Given instruction.
Convert these lines into a JSON list of strings, one string per line, leaving out blank lines.

Exercise data.
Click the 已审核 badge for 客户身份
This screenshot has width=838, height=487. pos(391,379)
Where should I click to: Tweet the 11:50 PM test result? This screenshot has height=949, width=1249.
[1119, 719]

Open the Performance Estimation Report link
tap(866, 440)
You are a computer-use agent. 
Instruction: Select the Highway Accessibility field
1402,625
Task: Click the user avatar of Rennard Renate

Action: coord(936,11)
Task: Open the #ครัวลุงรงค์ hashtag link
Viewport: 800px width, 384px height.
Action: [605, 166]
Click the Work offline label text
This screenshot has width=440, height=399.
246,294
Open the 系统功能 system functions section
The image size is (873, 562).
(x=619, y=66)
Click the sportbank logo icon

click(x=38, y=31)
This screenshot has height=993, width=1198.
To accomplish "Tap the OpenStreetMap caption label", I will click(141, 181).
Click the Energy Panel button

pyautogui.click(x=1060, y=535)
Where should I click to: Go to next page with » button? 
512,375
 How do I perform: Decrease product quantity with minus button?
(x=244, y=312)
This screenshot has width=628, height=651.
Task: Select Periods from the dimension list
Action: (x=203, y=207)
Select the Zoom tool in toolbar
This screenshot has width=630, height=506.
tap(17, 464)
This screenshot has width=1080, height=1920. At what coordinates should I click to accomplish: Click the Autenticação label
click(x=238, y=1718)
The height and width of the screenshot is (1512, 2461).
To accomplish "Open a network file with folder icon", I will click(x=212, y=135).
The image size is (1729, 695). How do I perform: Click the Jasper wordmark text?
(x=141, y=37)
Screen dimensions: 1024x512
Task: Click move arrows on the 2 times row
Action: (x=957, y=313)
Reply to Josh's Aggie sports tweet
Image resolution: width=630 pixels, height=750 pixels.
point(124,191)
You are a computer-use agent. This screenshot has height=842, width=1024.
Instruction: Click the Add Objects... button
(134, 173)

Exercise answer.
[
  "Click the 已审核 badge for 客户身份",
  "This screenshot has width=838, height=487. pos(391,379)",
  "Where should I click to: Tweet the 11:50 PM test result? This screenshot has height=949, width=1249.",
  "[1119, 719]",
  "Open the Performance Estimation Report link",
  "tap(866, 440)",
  "You are a computer-use agent. ",
  "Instruction: Select the Highway Accessibility field",
  "1402,625",
  "Task: Click the user avatar of Rennard Renate",
  "Action: coord(936,11)",
  "Task: Open the #ครัวลุงรงค์ hashtag link",
  "Viewport: 800px width, 384px height.",
  "Action: [605, 166]",
  "Click the Work offline label text",
  "This screenshot has width=440, height=399.",
  "246,294",
  "Open the 系统功能 system functions section",
  "The image size is (873, 562).",
  "(x=619, y=66)",
  "Click the sportbank logo icon",
  "click(x=38, y=31)",
  "This screenshot has height=993, width=1198.",
  "To accomplish \"Tap the OpenStreetMap caption label\", I will click(141, 181).",
  "Click the Energy Panel button",
  "pyautogui.click(x=1060, y=535)",
  "Where should I click to: Go to next page with » button? ",
  "512,375",
  " How do I perform: Decrease product quantity with minus button?",
  "(x=244, y=312)",
  "This screenshot has width=628, height=651.",
  "Task: Select Periods from the dimension list",
  "Action: (x=203, y=207)",
  "Select the Zoom tool in toolbar",
  "This screenshot has width=630, height=506.",
  "tap(17, 464)",
  "This screenshot has width=1080, height=1920. At what coordinates should I click to accomplish: Click the Autenticação label",
  "click(x=238, y=1718)",
  "The height and width of the screenshot is (1512, 2461).",
  "To accomplish \"Open a network file with folder icon\", I will click(x=212, y=135).",
  "The image size is (1729, 695). How do I perform: Click the Jasper wordmark text?",
  "(x=141, y=37)",
  "Screen dimensions: 1024x512",
  "Task: Click move arrows on the 2 times row",
  "Action: (x=957, y=313)",
  "Reply to Josh's Aggie sports tweet",
  "Image resolution: width=630 pixels, height=750 pixels.",
  "point(124,191)",
  "You are a computer-use agent. This screenshot has height=842, width=1024.",
  "Instruction: Click the Add Objects... button",
  "(134, 173)"
]